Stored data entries
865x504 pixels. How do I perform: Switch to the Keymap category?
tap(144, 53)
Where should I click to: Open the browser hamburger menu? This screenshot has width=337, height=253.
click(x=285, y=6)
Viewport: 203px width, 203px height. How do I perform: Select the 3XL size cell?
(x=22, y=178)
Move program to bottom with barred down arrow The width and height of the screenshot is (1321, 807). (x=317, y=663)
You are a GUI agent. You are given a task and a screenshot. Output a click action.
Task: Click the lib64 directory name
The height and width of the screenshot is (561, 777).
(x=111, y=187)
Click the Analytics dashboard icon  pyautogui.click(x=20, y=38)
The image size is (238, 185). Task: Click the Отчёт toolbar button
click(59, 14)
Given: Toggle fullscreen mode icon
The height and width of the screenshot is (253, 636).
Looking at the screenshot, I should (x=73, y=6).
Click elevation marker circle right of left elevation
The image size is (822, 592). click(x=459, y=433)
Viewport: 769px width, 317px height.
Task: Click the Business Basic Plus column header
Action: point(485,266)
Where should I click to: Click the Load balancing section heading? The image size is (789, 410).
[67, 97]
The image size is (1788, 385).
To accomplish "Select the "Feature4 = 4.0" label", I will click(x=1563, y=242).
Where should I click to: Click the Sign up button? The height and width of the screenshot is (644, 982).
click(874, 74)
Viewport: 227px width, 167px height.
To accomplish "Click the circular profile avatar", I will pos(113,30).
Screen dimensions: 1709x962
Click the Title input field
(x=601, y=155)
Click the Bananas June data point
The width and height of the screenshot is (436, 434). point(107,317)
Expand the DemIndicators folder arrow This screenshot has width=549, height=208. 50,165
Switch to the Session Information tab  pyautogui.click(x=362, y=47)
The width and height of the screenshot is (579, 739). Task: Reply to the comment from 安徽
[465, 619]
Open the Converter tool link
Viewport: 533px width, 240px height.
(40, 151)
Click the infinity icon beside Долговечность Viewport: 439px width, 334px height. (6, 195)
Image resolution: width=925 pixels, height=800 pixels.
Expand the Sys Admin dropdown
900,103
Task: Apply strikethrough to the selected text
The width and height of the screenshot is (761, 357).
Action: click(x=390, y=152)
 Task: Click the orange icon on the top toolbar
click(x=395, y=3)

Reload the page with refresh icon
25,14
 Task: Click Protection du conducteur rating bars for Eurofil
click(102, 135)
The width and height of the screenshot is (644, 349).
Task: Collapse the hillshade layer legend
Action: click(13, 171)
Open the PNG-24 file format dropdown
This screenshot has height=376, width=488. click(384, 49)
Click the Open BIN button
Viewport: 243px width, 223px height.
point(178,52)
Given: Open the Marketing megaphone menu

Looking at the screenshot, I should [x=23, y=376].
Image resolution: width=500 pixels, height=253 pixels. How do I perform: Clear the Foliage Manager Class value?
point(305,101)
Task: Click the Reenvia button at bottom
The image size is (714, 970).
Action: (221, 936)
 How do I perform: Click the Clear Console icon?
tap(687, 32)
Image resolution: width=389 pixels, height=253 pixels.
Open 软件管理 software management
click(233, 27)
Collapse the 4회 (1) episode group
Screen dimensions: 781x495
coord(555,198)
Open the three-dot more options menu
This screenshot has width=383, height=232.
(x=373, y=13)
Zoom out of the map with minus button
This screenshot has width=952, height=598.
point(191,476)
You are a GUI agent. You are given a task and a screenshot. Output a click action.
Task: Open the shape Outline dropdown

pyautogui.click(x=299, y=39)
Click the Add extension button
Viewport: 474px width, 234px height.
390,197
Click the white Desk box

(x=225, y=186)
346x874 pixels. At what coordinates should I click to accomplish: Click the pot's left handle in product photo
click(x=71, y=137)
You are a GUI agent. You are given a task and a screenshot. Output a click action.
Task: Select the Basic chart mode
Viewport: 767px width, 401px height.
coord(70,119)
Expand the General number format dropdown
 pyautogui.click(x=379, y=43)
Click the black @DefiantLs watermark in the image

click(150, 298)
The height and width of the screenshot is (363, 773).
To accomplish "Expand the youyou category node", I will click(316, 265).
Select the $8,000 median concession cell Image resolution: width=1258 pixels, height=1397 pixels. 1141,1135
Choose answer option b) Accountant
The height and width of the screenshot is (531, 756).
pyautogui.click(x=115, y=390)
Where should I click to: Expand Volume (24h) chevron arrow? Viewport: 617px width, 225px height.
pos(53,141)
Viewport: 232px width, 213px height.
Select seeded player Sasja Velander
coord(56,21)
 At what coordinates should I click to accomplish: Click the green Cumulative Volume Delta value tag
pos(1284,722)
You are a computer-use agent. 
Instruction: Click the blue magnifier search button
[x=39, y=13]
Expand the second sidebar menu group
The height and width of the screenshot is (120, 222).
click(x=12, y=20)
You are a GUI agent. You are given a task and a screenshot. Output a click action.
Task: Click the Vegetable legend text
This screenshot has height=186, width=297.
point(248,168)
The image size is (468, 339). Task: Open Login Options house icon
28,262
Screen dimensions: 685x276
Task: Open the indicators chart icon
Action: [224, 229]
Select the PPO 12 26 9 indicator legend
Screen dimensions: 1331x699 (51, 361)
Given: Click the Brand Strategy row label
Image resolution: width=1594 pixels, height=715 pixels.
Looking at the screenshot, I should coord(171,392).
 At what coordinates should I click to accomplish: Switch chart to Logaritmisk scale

_What to do_
With nothing added or dropped, reproduce all the data exactly.

_Output_
865x504 pixels. How do I perform: Switch to the Keymap category?
tap(144, 53)
Where should I click to: Open the browser hamburger menu? This screenshot has width=337, height=253.
click(x=285, y=6)
Viewport: 203px width, 203px height. How do I perform: Select the 3XL size cell?
(x=22, y=178)
Move program to bottom with barred down arrow The width and height of the screenshot is (1321, 807). (x=317, y=663)
You are a GUI agent. You are given a task and a screenshot. Output a click action.
Task: Click the lib64 directory name
The height and width of the screenshot is (561, 777).
(x=111, y=187)
Click the Analytics dashboard icon  pyautogui.click(x=20, y=38)
The image size is (238, 185). Task: Click the Отчёт toolbar button
click(59, 14)
Given: Toggle fullscreen mode icon
The height and width of the screenshot is (253, 636).
Looking at the screenshot, I should (x=73, y=6).
Click elevation marker circle right of left elevation
The image size is (822, 592). click(x=459, y=433)
Viewport: 769px width, 317px height.
Task: Click the Business Basic Plus column header
Action: point(485,266)
Where should I click to: Click the Load balancing section heading? The image size is (789, 410).
[67, 97]
The image size is (1788, 385).
To accomplish "Select the "Feature4 = 4.0" label", I will click(x=1563, y=242).
Where should I click to: Click the Sign up button? The height and width of the screenshot is (644, 982).
click(874, 74)
Viewport: 227px width, 167px height.
To accomplish "Click the circular profile avatar", I will pos(113,30).
Screen dimensions: 1709x962
Click the Title input field
(x=601, y=155)
Click the Bananas June data point
The width and height of the screenshot is (436, 434). point(107,317)
Expand the DemIndicators folder arrow This screenshot has width=549, height=208. 50,165
Switch to the Session Information tab  pyautogui.click(x=362, y=47)
The width and height of the screenshot is (579, 739). Task: Reply to the comment from 安徽
[465, 619]
Open the Converter tool link
Viewport: 533px width, 240px height.
(40, 151)
Click the infinity icon beside Долговечность Viewport: 439px width, 334px height. (6, 195)
Image resolution: width=925 pixels, height=800 pixels.
Expand the Sys Admin dropdown
900,103
Task: Apply strikethrough to the selected text
The width and height of the screenshot is (761, 357).
Action: click(x=390, y=152)
 Task: Click the orange icon on the top toolbar
click(x=395, y=3)

Reload the page with refresh icon
25,14
 Task: Click Protection du conducteur rating bars for Eurofil
click(102, 135)
The width and height of the screenshot is (644, 349).
Task: Collapse the hillshade layer legend
Action: click(13, 171)
Open the PNG-24 file format dropdown
This screenshot has height=376, width=488. click(384, 49)
Click the Open BIN button
Viewport: 243px width, 223px height.
point(178,52)
Given: Open the Marketing megaphone menu

Looking at the screenshot, I should [x=23, y=376].
Image resolution: width=500 pixels, height=253 pixels. How do I perform: Clear the Foliage Manager Class value?
point(305,101)
Task: Click the Reenvia button at bottom
The image size is (714, 970).
Action: (221, 936)
 How do I perform: Click the Clear Console icon?
tap(687, 32)
Image resolution: width=389 pixels, height=253 pixels.
Open 软件管理 software management
click(233, 27)
Collapse the 4회 (1) episode group
Screen dimensions: 781x495
coord(555,198)
Open the three-dot more options menu
This screenshot has width=383, height=232.
(x=373, y=13)
Zoom out of the map with minus button
This screenshot has width=952, height=598.
point(191,476)
You are a GUI agent. You are given a task and a screenshot. Output a click action.
Task: Open the shape Outline dropdown

pyautogui.click(x=299, y=39)
Click the Add extension button
Viewport: 474px width, 234px height.
390,197
Click the white Desk box

(x=225, y=186)
346x874 pixels. At what coordinates should I click to accomplish: Click the pot's left handle in product photo
click(x=71, y=137)
You are a GUI agent. You are given a task and a screenshot. Output a click action.
Task: Select the Basic chart mode
Viewport: 767px width, 401px height.
coord(70,119)
Expand the General number format dropdown
 pyautogui.click(x=379, y=43)
Click the black @DefiantLs watermark in the image

click(150, 298)
The height and width of the screenshot is (363, 773).
To accomplish "Expand the youyou category node", I will click(316, 265).
Select the $8,000 median concession cell Image resolution: width=1258 pixels, height=1397 pixels. 1141,1135
Choose answer option b) Accountant
The height and width of the screenshot is (531, 756).
pyautogui.click(x=115, y=390)
Where should I click to: Expand Volume (24h) chevron arrow? Viewport: 617px width, 225px height.
pos(53,141)
Viewport: 232px width, 213px height.
Select seeded player Sasja Velander
coord(56,21)
 At what coordinates should I click to accomplish: Click the green Cumulative Volume Delta value tag
pos(1284,722)
You are a computer-use agent. 
Instruction: Click the blue magnifier search button
[x=39, y=13]
Expand the second sidebar menu group
The height and width of the screenshot is (120, 222).
click(x=12, y=20)
You are a GUI agent. You are given a task and a screenshot. Output a click action.
Task: Click the Vegetable legend text
This screenshot has height=186, width=297.
point(248,168)
The image size is (468, 339). Task: Open Login Options house icon
28,262
Screen dimensions: 685x276
Task: Open the indicators chart icon
Action: [224, 229]
Select the PPO 12 26 9 indicator legend
Screen dimensions: 1331x699 (51, 361)
Given: Click the Brand Strategy row label
Image resolution: width=1594 pixels, height=715 pixels.
Looking at the screenshot, I should coord(171,392).
 At what coordinates should I click to accomplish: Switch chart to Logaritmisk scale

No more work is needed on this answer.